The EPCG scheme allows the up gradation of technology in the exports
industry and the Regional Licensing Authority of Director General of Foreign
Trade issues the EPCG authorizations. The authorizations are issued based on
nexus certification granted by an independent chartered engineer.
Features of
the EPCG scheme
- The authorisation holder of the EPCG is
allowed to import capital goods at a customs duty of 0% or 3%. The 0%
customs duty requires the authorisation holder to undertake export
obligation amounting to 6 times of the amount saved on duty on the capital
goods. The capital goods should be imported within a 6-year period from
the authorisation issue date. For 3% duty, the authorisation holder needs
to undertake export obligation of 8 times the duty saved on the import of
capital goods over a period of 8 years.
- The capital goods imported under the EPCG
scheme will depend on the actual user condition and until the export
obligation is fulfilled, the imported goods cannot be sold or transferred.
- The installation of capital goods and its
usage in production should be done within 6 months but can be extended by
the Deputy/Assistant Commissioner of Customs.
- The authorisation holders under the EPCG
scheme need to file a bond with or without bank guarantee with the customs
before the import of capital goods. The bank guarantee should be
equivalent to 100% of the differential duty (for merchant exporters) and
25% (for manufacturer exporters) to fulfill the specified export
obligation. The bank guarantee will also secure the interest of the
revenue.
- Under the EPCG scheme, exports failing to meet
the export obligations can take advantage of schemes like Advance
Authorisation, Drawback, Duty Free Import Authorisation (DFIA), etc. along
with reward schemes like Focus Product Scheme (FPS), Focus Market Scheme
(FMS), Vishesh Krishi and Gram Udyog Yojana (VKGUY), etc.
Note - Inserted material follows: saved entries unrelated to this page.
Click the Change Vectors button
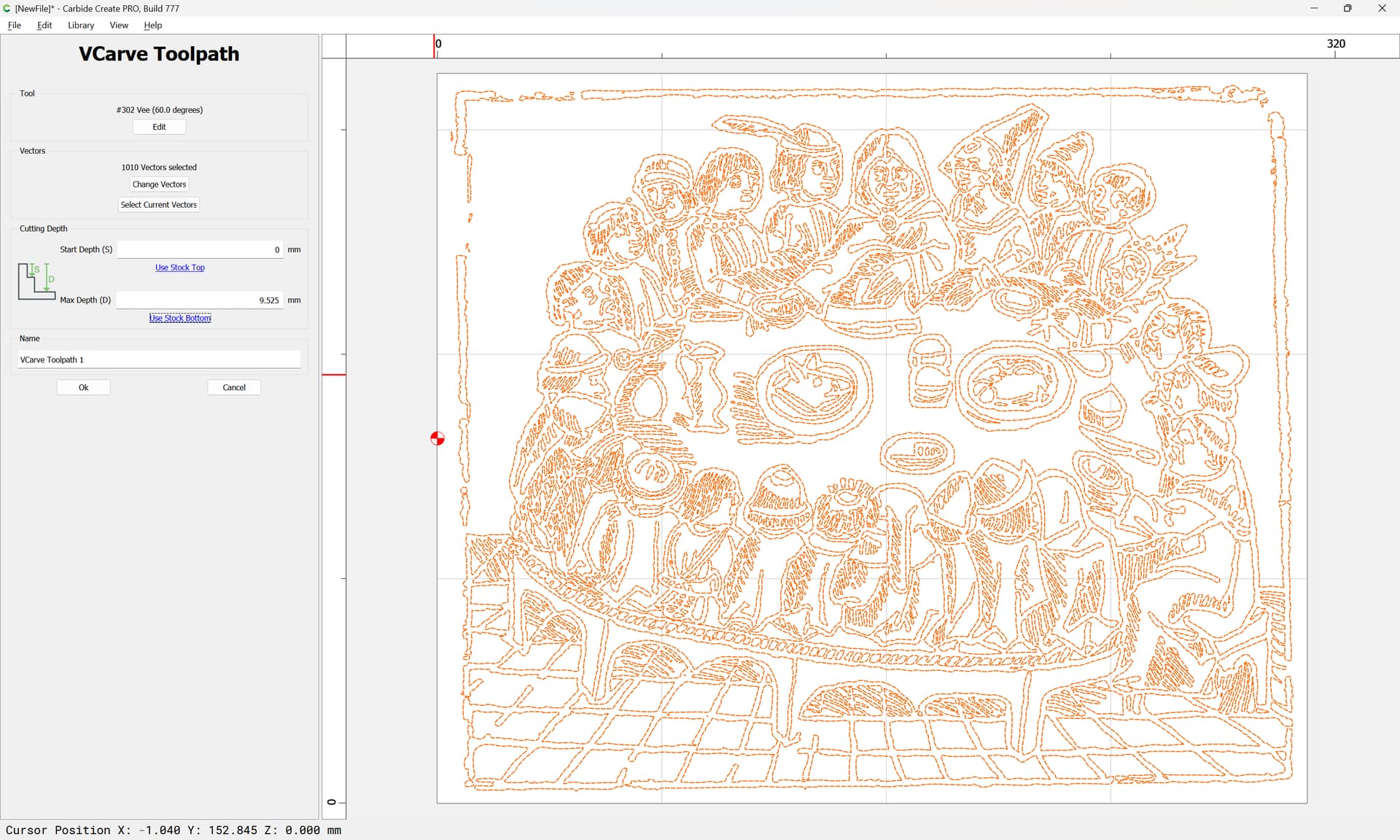 (159, 184)
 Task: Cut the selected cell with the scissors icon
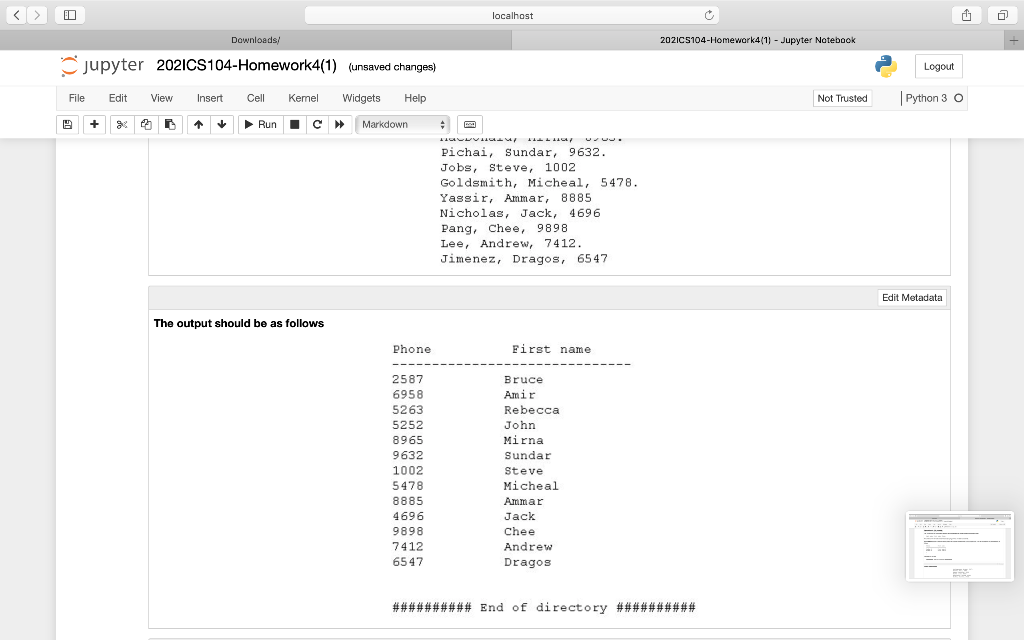tap(120, 124)
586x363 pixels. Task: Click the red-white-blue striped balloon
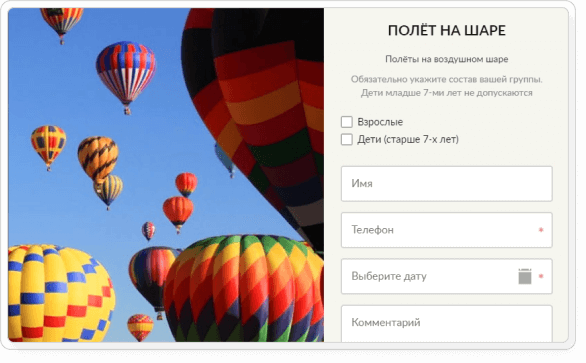tap(126, 76)
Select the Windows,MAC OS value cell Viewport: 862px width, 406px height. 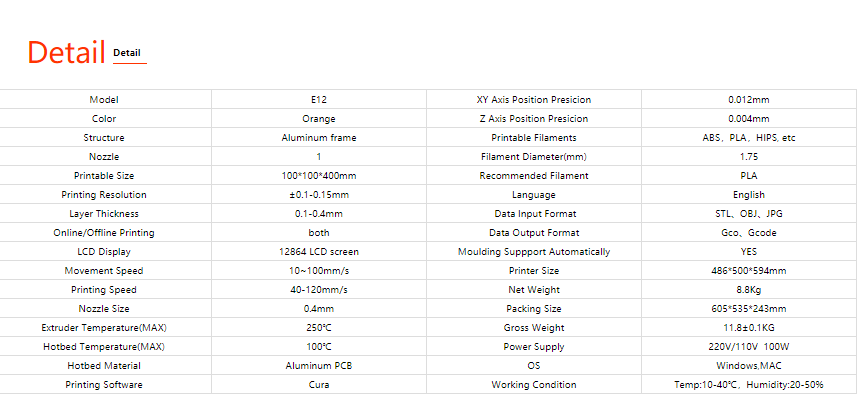click(x=749, y=366)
- Second-hand goods of any nature will not be
permitted under the EPCG scheme.
Capital
Goods that can be imported at 0% Customs Duty
Any machinery, plant, equipment or accessories required for
manufacturing, production, or rendering services qualify as capital goods and
includes the below:
- Computer Software Systems
- Spares, dies, moulds, fixtures, jigs, and
tools and refractories for initial lining
- Catalysts for initial charge and an additional
subsequent charge
- Capital goods as defined in the Foreign Trade
Policy - Any plant, equipment or accessories, or machinery required to
produce or manufacture (either directly or indirectly) goods or for
rendering services. It includes refrigeration equipment, packaging
machinery and equipment, machine tools, power generating sets, instruments
and equipment for research and development, testing, quality and pollution
control. Capital goods can be used in mining, manufacturing, animal
husbandry, agriculture, aquaculture, floriculture, pisciculture,
horticulture, sericulture, poultry, etc.
Capital goods that have been imported for projects as notified by the
Central Board of Excise and Customs are also entitled to receive benefits under
the EPCG scheme.
Capital
Goods that are not permitted under EPCG scheme
Under the EPCG scheme, licence will not be issued for the import of the
below-mentioned capital goods:
- Captive Plants
- Power Generation sets of any kind
- Supply of Electrical Energy (Power) under
deemed exports
- Export of Electrical Energy (Power)
- Export/Supply of Electricity Transmission
Service
- Use of Power (Energy) in their own unit
Export
Obligations under the EPCG scheme
To import capital goods at 0% customs duty under the EPCG scheme, the
below-given export obligations need to be complied with:
- The authorisation holder has to fulfil the
export obligation for exporting goods manufactured or services rendered by
him/her provided that he/she has been issued the EPCG authorisation.
- The export obligation should be above the
average export level attained by the applicant in the previous 3 licencing
years for similar products. The average export level should be within the
overall export obligation period and such export average will be the
arithmetic mean of the performance of the export in the above-mentioned
period.
- Shipments under Drawback schemes, Advance
authorisation, DFIA, or reward schemes also need to comply with the export
obligations.
- The export obligation also needs to be
fulfilled by deemed exports.
- If the authorisation holder receives royalty
payments in foreign or freely convertible currency for R&D services,
he/she is required to fulfill the export obligations.
The export obligation will be relaxed in the following cases:
- Reward for early fulfilment - If the
authorisation holder has complied with the respective export obligation by
75% or above, the rest of the export obligation will be excused. This also
applies to compliance of export obligation by 100% of the average till
date, in half or below half of the specified export obligation.
- Decreased export obligation for green
technology products - The export obligation in case of green
technology products will be relaxed to 75% of the export obligation.
- Minimised export obligation for North East
Region and Jammu & Kashmir - The states of Tripura, Arunachal
Pradesh, Manipur, Nagaland, Assam, Sikkim, Meghalaya, Mizoram, and J&K
will have the export obligation reduced to 25%.